Five years ago today, I woke up to find your warm body, still. After waking up suddenly, lurching out of bed, I still believe it was my soul sensing yours had left. I still wish you were here. Your gap in our lives is blaring to me every time I count your siblings to make sure they are all here, my mind whispers, “you’re missing one”. Every time I speak my children’s ages and have to skip over yours, the gap screams at me. That stupid, piercing gap that I can’t escape. You left a hole in our hearts that day, that frankly, will never be filled. I hate that.
I wonder endlessly what your personality would be like now, what you’d look like and how you’d fit into the Glader sibling dynamic. I have a feeling you would have stirred up some trouble, but only because you stirred up so much in your short time here:)

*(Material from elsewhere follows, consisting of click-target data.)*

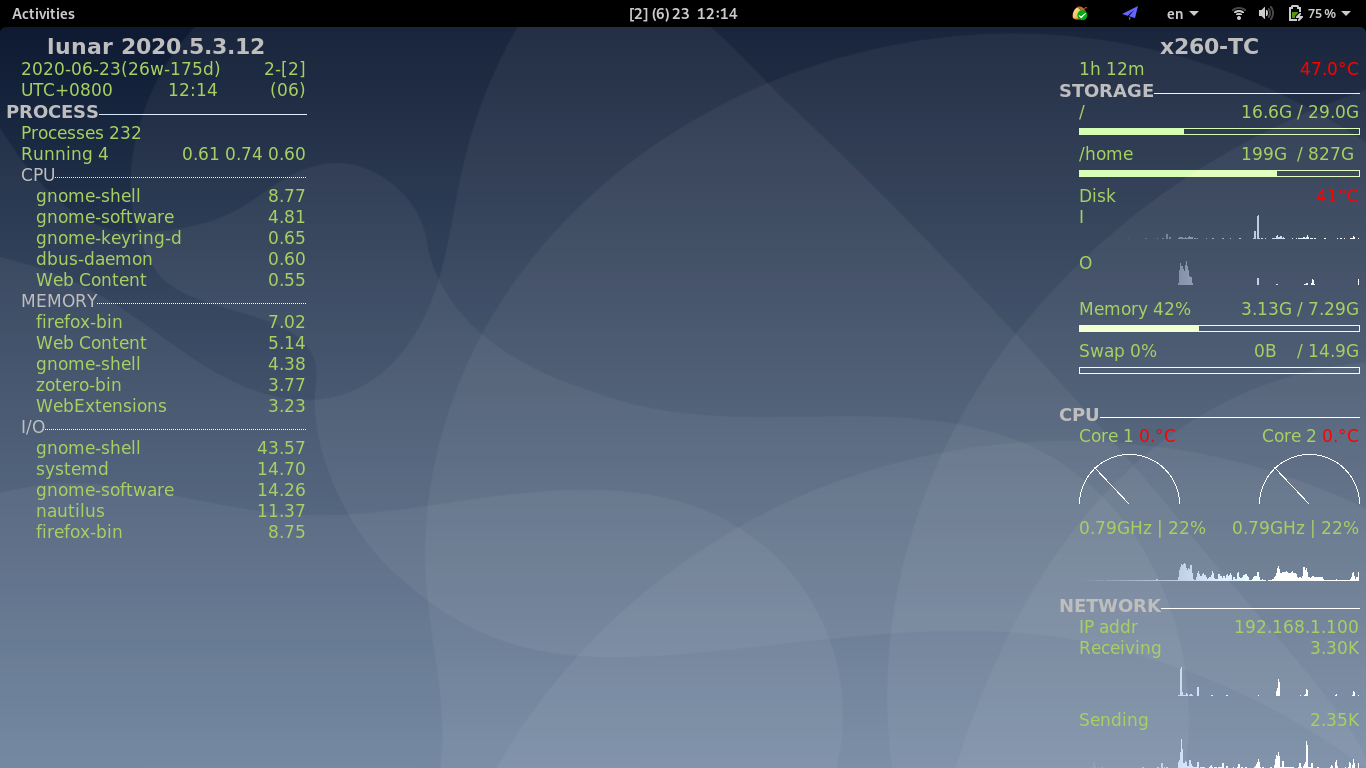Click nautilus in the I/O list
The image size is (1366, 768).
tap(70, 511)
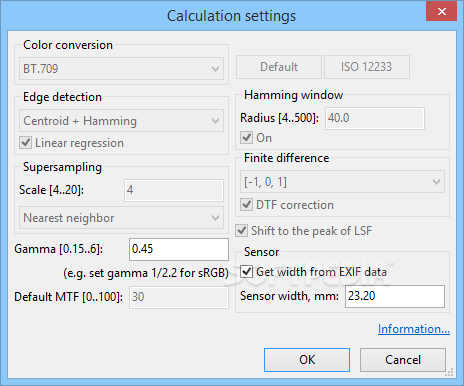Open the Information... link
This screenshot has height=386, width=464.
tap(414, 329)
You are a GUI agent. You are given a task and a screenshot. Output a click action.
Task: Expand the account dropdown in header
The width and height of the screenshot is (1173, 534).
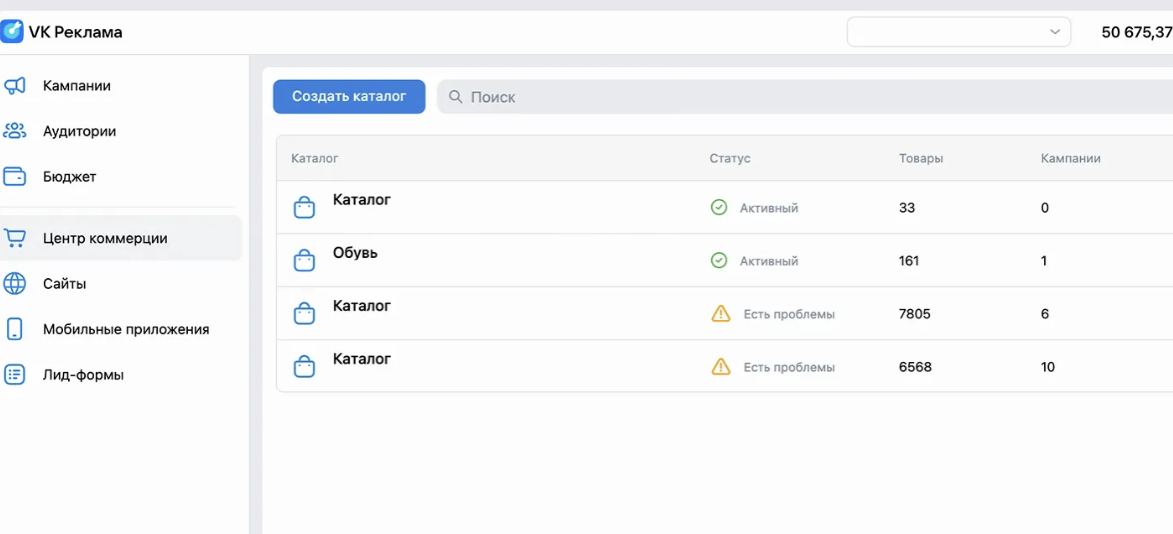(959, 32)
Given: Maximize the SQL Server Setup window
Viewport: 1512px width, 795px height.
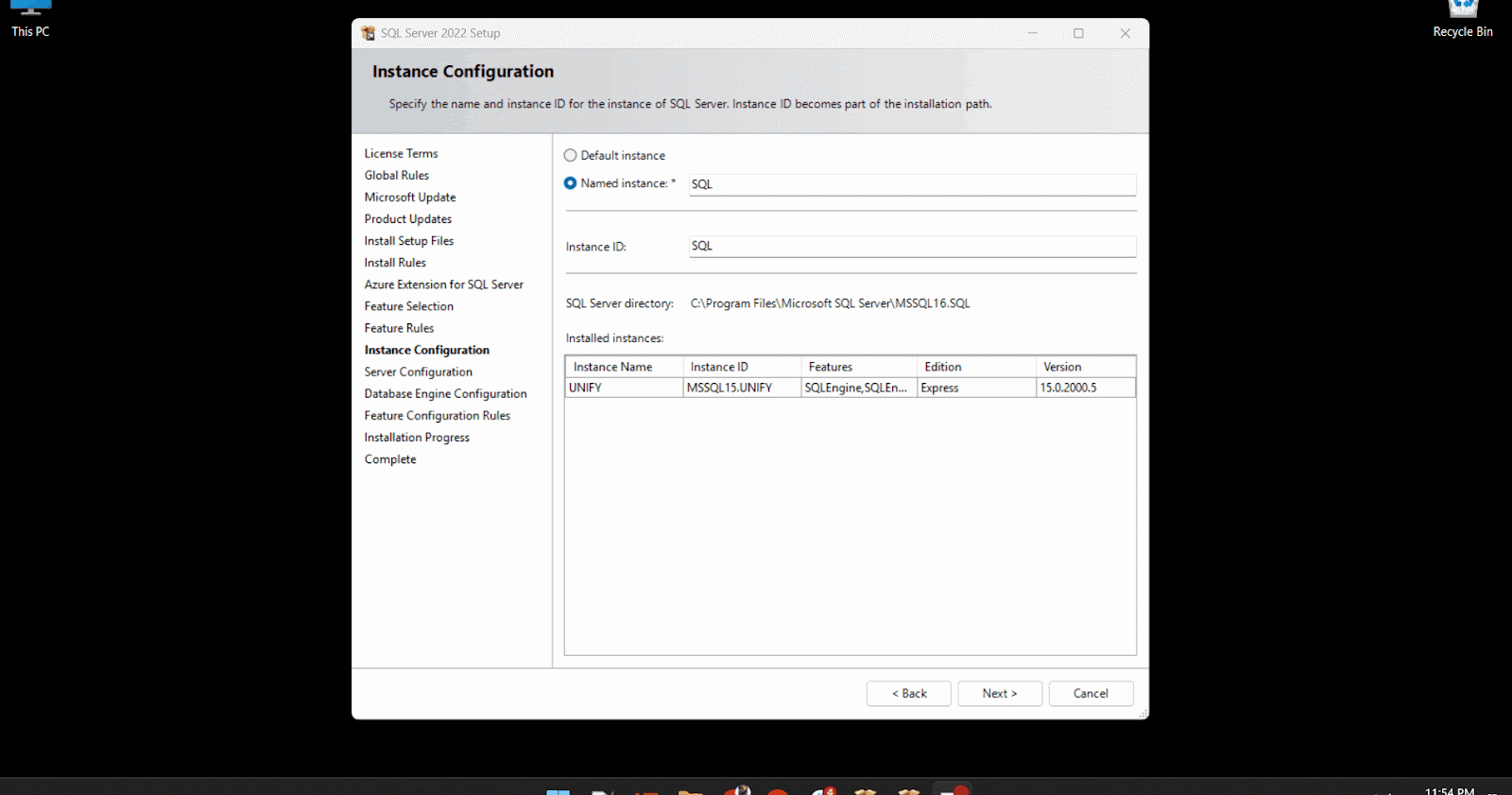Looking at the screenshot, I should pyautogui.click(x=1078, y=33).
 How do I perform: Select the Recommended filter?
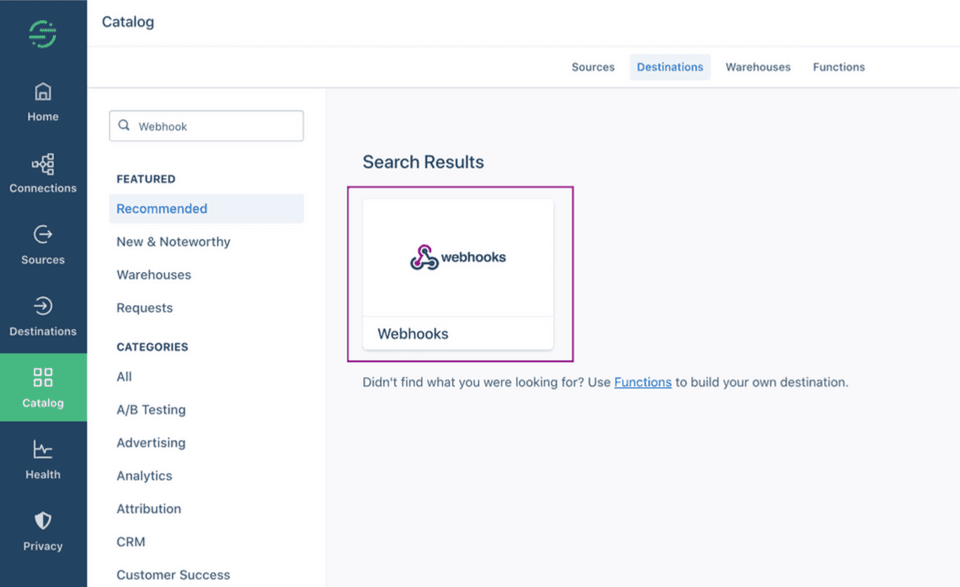point(161,208)
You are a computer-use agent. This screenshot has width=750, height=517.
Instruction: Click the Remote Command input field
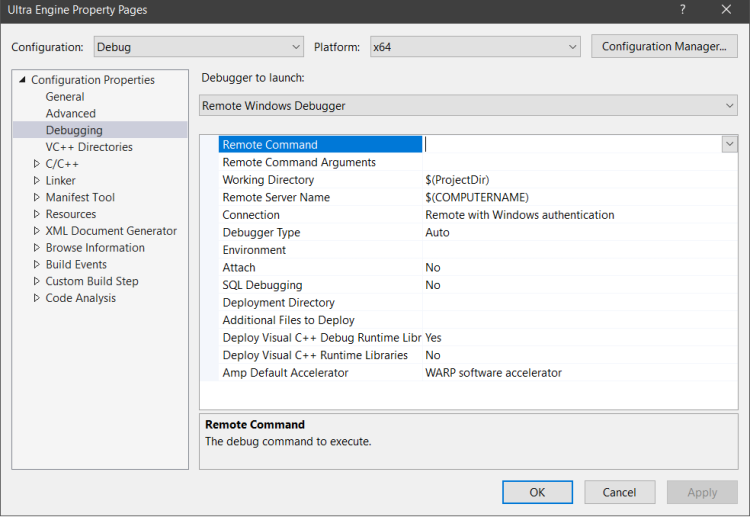pyautogui.click(x=570, y=144)
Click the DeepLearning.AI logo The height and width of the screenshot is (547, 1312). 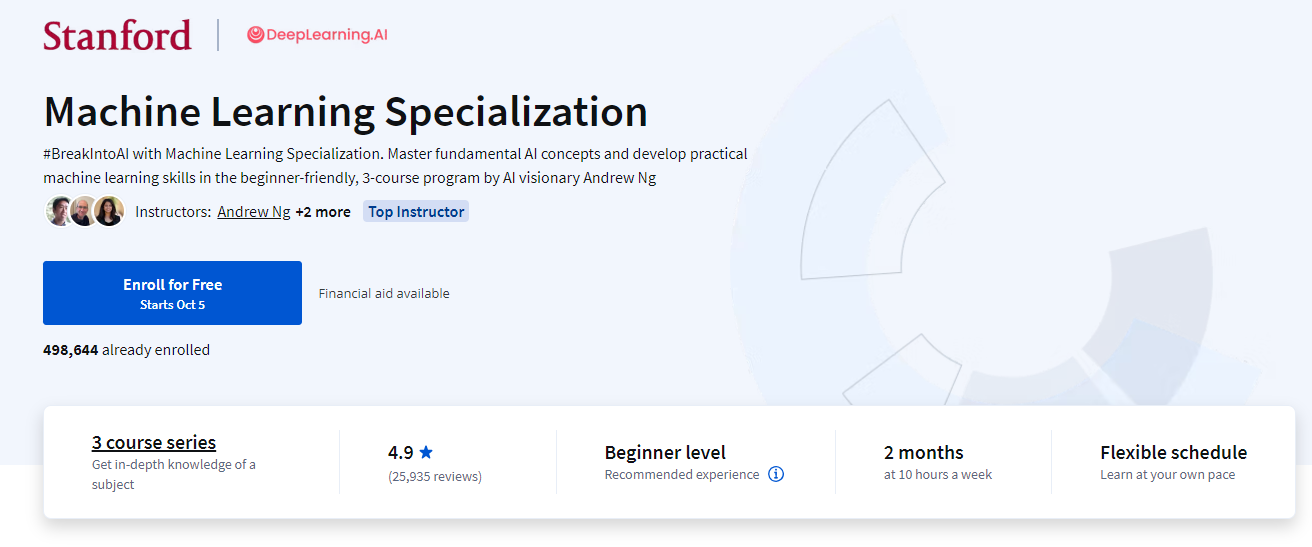(317, 35)
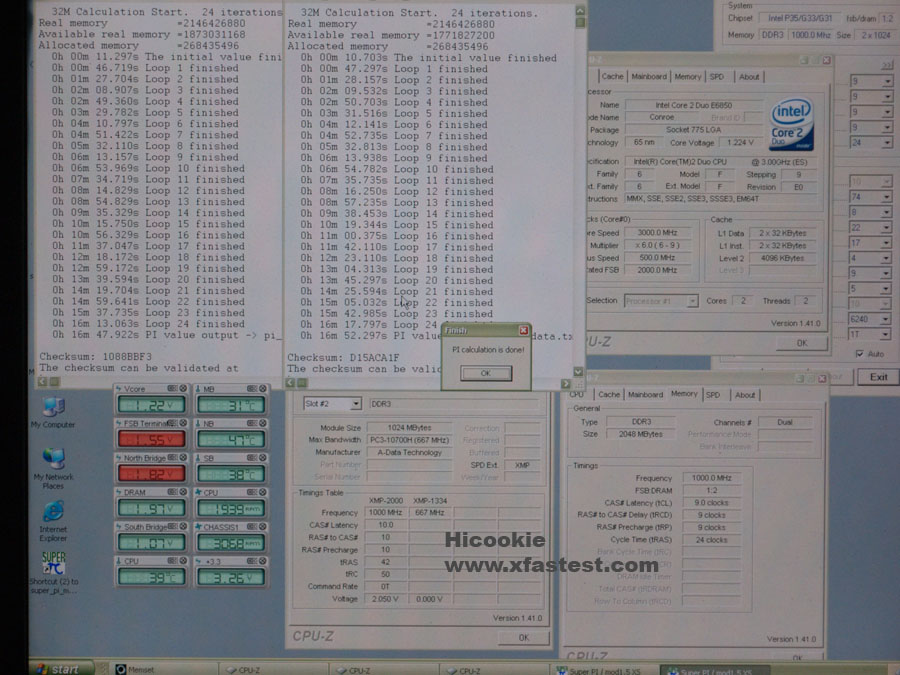Close the CHASSIS1 fan monitor widget
The image size is (900, 675).
point(262,527)
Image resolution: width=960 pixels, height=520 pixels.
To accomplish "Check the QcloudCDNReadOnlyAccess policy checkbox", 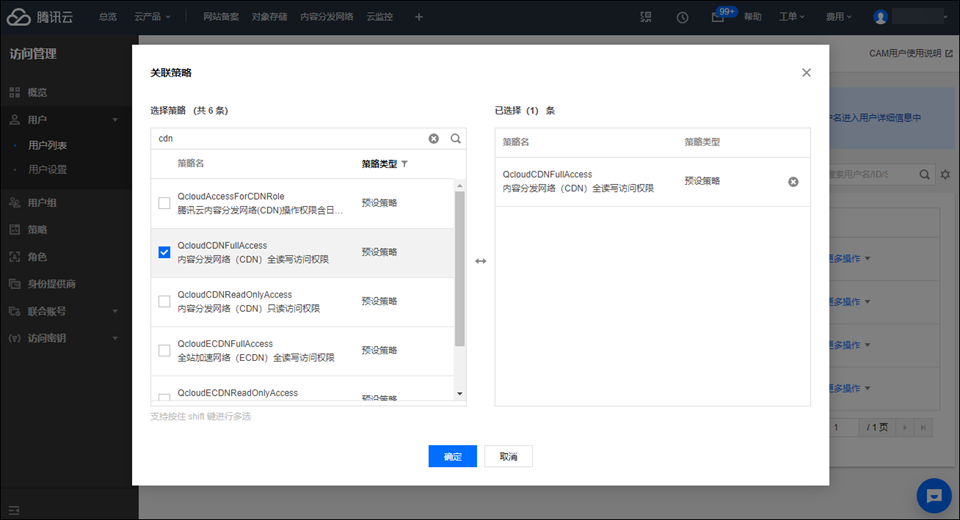I will (x=164, y=301).
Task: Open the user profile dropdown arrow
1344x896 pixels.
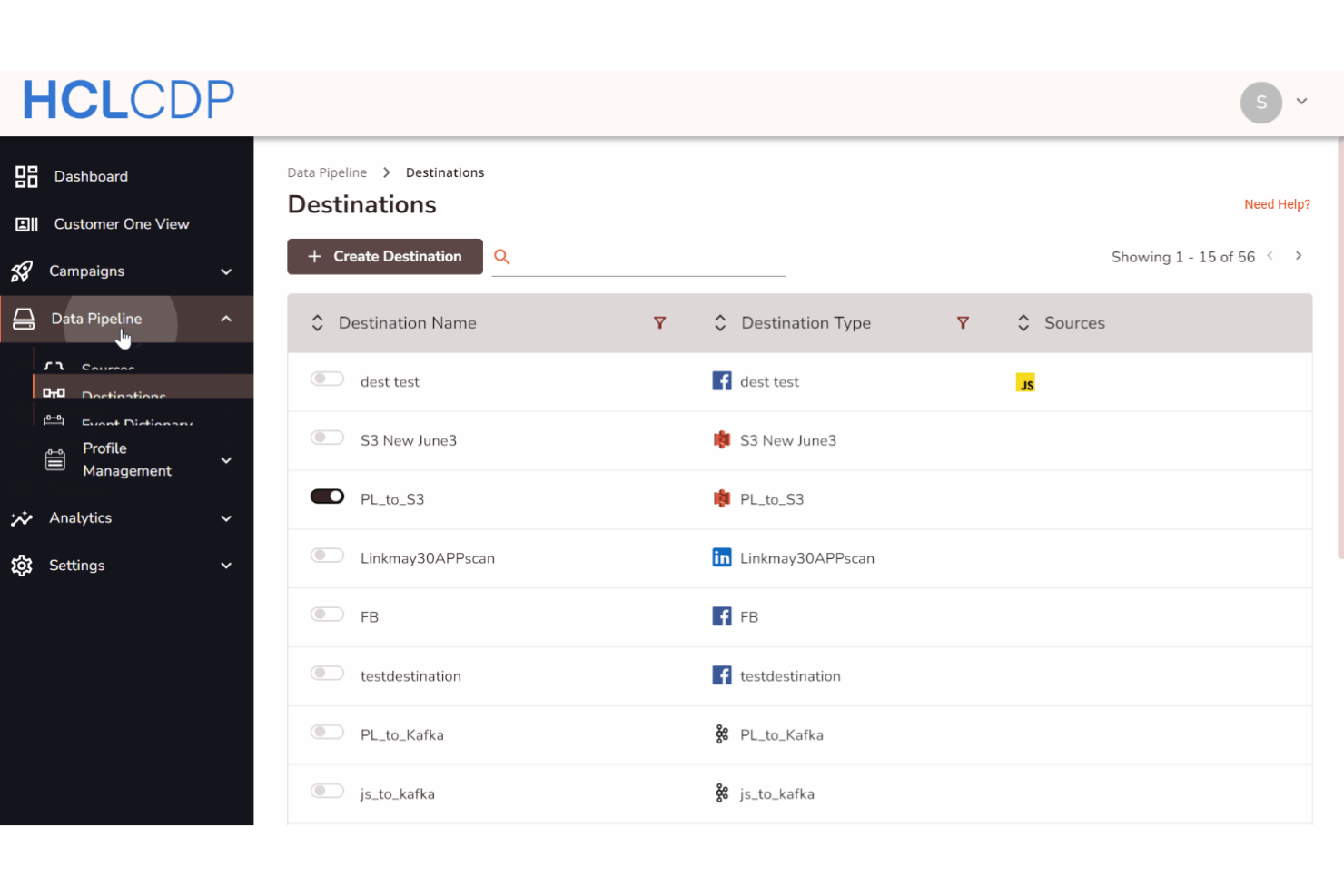Action: [x=1301, y=101]
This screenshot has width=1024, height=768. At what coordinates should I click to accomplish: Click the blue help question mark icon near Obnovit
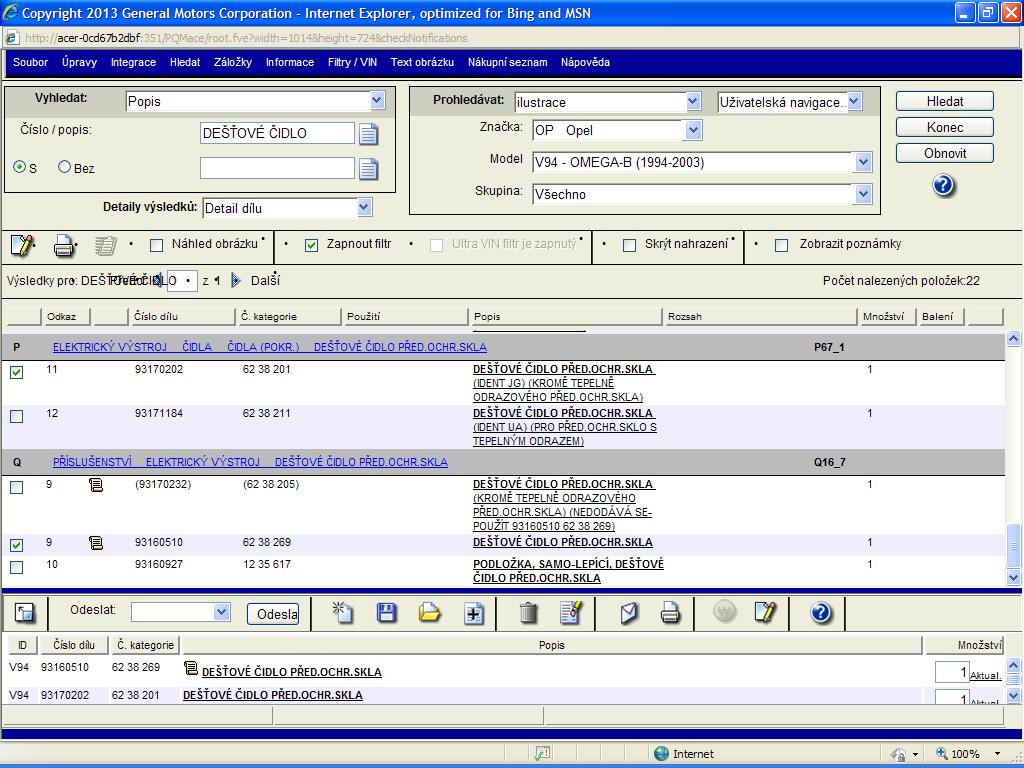click(943, 186)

I recently read Tim Tebow’s book Mission Possible. In the end he shares Ethan Hallmark’s story. He was a nine year old boy diagnosed with cancer, a cancer that came and went for four years before taking his life. Ethan said, “It doesn’t matter if you live to be one or one hundred. What matters is what you did for Christ.” Even though you never spoke a word, Josh, God used your brief time here with us to tug on people’s heart strings. Everybody who knew you in that hospital loved you and was rooting for you and praying for you. I think you brought people closer to God just by how many sought God on your behalf. We thought we were praying for God to change your life, but he was changing our lives through you.
Ethan also said, “Even the smallest amount of light can beat the darkest darkness.” That’s you Joshua, you were this light in our lives, and just like the eternal flame, your light will never go out in us. I will always love you.
2 Samuel 12:23
“I will go to him, but he will not return to me.”
See you in paradise my handsome son.